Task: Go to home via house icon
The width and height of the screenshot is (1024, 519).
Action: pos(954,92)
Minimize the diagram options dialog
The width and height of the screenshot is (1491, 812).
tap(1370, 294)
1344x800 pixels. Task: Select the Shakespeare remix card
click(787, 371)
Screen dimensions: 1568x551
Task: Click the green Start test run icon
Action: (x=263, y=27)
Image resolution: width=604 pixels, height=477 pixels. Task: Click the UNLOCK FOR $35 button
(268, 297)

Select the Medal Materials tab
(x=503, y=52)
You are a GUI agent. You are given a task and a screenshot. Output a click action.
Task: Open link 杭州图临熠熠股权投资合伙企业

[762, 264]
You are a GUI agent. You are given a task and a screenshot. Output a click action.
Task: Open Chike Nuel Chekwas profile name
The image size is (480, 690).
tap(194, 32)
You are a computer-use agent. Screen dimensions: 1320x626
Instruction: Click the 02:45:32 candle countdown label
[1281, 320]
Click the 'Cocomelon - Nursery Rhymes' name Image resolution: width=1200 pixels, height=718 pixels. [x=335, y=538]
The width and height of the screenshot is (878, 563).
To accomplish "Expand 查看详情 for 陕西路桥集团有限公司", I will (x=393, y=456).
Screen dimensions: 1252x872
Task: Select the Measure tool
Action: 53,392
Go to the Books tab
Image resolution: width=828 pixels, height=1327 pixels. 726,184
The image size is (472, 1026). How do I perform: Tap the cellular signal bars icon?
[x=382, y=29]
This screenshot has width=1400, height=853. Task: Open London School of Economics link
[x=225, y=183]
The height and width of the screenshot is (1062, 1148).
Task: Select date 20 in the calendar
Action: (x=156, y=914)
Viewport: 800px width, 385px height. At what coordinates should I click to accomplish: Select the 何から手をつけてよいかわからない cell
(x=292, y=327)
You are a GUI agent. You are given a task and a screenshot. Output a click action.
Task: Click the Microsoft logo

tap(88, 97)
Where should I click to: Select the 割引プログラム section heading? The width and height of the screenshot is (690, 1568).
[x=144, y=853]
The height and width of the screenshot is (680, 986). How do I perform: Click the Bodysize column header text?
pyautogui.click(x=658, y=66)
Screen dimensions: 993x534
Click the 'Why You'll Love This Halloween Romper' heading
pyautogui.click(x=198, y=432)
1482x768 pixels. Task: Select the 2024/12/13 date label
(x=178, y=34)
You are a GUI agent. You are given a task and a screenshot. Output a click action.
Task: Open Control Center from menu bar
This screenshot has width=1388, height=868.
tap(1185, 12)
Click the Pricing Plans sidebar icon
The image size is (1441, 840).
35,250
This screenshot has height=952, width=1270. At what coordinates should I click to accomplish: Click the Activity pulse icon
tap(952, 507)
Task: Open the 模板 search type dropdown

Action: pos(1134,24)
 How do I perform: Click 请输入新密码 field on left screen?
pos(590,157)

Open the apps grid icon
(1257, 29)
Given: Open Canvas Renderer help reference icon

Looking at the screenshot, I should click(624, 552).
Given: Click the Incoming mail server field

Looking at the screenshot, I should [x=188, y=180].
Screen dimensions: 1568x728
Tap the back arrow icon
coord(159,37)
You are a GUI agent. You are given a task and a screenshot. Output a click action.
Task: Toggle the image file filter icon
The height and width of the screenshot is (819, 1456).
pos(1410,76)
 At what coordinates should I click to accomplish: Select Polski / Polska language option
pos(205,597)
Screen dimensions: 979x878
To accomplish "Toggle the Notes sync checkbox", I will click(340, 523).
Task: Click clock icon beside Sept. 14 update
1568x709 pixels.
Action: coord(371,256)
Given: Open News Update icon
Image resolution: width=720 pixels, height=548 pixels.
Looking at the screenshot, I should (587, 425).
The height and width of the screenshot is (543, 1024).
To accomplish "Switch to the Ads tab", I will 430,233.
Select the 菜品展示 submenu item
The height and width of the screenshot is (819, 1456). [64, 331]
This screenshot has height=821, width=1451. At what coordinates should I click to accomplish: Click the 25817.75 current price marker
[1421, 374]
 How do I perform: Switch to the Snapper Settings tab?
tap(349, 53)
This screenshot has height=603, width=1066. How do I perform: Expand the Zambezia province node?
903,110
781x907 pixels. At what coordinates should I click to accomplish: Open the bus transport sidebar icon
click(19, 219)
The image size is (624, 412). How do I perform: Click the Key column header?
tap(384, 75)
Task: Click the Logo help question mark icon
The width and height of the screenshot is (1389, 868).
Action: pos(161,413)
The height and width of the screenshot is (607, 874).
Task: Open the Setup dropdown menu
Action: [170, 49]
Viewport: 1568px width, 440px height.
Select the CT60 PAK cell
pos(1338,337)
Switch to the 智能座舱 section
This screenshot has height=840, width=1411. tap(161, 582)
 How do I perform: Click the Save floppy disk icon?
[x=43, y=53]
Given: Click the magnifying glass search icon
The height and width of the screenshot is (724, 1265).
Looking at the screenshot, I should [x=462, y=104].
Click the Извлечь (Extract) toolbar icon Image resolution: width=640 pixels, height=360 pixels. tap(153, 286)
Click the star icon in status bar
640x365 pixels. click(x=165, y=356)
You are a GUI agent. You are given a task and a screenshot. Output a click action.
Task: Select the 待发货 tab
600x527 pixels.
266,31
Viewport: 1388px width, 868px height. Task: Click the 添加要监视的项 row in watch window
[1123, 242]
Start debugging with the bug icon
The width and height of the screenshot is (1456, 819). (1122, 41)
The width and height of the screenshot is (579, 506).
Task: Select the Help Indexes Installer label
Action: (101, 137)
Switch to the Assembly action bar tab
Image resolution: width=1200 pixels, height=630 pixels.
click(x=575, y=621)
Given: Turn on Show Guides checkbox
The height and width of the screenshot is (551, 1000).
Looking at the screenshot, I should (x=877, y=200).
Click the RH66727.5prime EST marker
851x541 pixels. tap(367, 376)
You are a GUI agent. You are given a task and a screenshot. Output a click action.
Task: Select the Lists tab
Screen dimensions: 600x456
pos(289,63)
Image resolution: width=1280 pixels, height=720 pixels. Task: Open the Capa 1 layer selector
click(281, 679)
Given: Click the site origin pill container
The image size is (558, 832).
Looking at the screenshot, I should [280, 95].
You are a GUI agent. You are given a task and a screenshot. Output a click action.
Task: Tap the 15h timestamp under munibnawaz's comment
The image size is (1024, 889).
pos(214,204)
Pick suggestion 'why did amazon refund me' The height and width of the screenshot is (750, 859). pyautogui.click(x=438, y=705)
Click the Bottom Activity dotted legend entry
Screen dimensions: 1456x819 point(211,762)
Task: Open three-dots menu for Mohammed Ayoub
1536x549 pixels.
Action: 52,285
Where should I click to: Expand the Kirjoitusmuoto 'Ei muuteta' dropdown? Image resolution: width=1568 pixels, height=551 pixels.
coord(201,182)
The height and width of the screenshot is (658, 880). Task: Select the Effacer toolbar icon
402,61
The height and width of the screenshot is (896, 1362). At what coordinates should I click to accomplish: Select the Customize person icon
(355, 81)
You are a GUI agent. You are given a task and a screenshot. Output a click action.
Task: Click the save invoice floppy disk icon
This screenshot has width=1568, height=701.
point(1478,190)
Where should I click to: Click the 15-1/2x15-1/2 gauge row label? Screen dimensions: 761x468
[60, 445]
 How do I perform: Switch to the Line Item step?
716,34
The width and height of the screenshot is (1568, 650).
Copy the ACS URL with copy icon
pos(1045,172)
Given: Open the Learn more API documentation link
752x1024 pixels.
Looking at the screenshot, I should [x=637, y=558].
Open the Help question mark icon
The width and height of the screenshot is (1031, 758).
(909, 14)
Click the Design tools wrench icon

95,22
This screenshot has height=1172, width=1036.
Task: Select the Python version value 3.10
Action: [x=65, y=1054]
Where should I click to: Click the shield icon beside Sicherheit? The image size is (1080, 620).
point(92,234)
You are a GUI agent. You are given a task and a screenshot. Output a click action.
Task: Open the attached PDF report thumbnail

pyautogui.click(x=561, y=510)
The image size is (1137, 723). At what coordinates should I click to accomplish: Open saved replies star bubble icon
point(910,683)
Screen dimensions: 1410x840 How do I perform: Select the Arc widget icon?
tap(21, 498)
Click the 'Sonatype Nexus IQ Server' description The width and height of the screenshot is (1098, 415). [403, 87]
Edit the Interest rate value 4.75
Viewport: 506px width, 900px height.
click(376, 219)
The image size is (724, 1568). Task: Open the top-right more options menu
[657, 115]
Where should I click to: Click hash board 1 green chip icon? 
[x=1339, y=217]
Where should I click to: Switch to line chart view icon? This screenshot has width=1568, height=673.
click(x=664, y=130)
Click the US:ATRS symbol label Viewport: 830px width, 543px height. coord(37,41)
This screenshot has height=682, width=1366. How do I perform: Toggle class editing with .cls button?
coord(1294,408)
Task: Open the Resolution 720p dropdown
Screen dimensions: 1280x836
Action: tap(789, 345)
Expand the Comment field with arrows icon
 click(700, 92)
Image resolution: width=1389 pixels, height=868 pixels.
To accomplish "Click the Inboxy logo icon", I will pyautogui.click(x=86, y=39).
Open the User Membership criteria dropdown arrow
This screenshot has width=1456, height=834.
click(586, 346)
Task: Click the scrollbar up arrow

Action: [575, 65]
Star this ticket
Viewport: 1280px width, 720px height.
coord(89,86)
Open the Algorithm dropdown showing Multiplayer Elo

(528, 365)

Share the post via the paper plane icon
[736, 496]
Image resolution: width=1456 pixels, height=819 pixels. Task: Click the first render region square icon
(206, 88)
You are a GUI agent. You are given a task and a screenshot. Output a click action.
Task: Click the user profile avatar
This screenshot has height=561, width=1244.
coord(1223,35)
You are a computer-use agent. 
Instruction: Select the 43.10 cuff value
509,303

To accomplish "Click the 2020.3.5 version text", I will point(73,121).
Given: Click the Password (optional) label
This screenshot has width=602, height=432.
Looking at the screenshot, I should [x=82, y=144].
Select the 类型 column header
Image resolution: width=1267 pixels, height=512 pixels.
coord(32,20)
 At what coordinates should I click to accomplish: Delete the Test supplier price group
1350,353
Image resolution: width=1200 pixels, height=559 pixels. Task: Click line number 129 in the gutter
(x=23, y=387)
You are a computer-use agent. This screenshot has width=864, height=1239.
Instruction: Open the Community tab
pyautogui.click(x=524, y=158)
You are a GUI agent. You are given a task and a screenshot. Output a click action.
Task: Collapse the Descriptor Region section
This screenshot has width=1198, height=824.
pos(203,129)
━━━━━━━━━━━━━━━━
#### [Exercise instructions]
Write out the rows above word for word, starting with the line that contains "Viewport: 1388px width, 868px" and ending with the line that contains "[1123, 242]".

#### [Task response]
Viewport: 1388px width, 868px height. Task: Click the 添加要监视的项 row in watch window
[1123, 242]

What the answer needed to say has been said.